■ GIVEN PASSAGE:
-------------------------
This Week's Facts:
Indiana General Assembly Reconvenes Tuesday
The Indiana General Assembly will convene for Organizational Day of the 2011 Session on Tuesday, November 16, 2010. The Senate will convene at 1:00p.m. and the House at 1:30 p.m. Indiana citizens can stay informed and keep track of your legislators, current issues and laws.
Friday Fast Facts
The U.S. Census Bureau released the dataset American’s Families and Living Arrangements: 2010 this week, which shows American men and women are waiting longer to marry. See the press release here. Last week, the Census Bureau released the report Fertility of American Women: 2008 which shows Nearly 1 in 3 Unmarried Women Who Give Birth Cohabit, as stated by its press release.
-------------------------
■ SUPPLIED INFORMATION:
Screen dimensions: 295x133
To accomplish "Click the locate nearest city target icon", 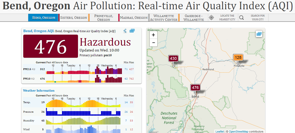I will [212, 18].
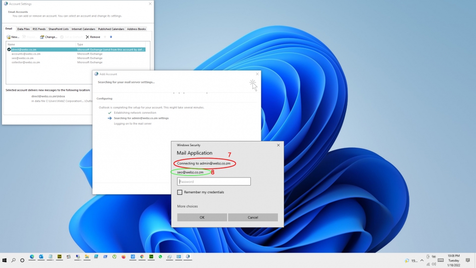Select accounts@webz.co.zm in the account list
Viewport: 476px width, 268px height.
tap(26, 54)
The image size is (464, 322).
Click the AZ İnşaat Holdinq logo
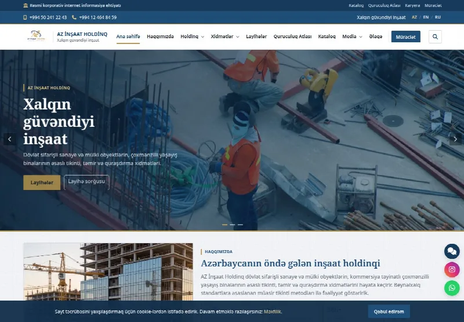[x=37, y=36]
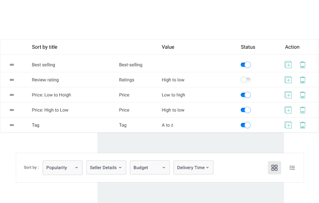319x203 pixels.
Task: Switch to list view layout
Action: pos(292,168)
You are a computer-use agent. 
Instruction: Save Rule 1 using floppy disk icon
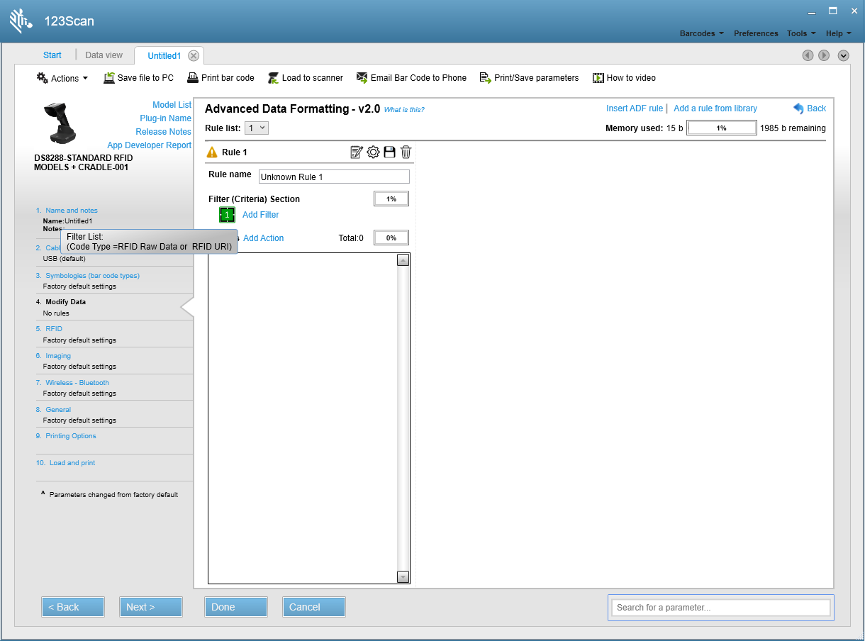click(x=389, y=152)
-------------------------
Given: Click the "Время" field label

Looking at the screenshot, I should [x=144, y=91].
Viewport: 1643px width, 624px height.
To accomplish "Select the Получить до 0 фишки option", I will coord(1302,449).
-------------------------
■ WORK TASK: Using the weekly facts page, explain in one to three sentences why the Indiana General Assembly reconvenes on Tuesday, November 16, 2010.

■ RESPONSE: The Indiana General Assembly reconvenes that day for Organizational Day of the 2011 Session. The Senate convenes at 1:00 p.m., and the House follows at 1:30 p.m.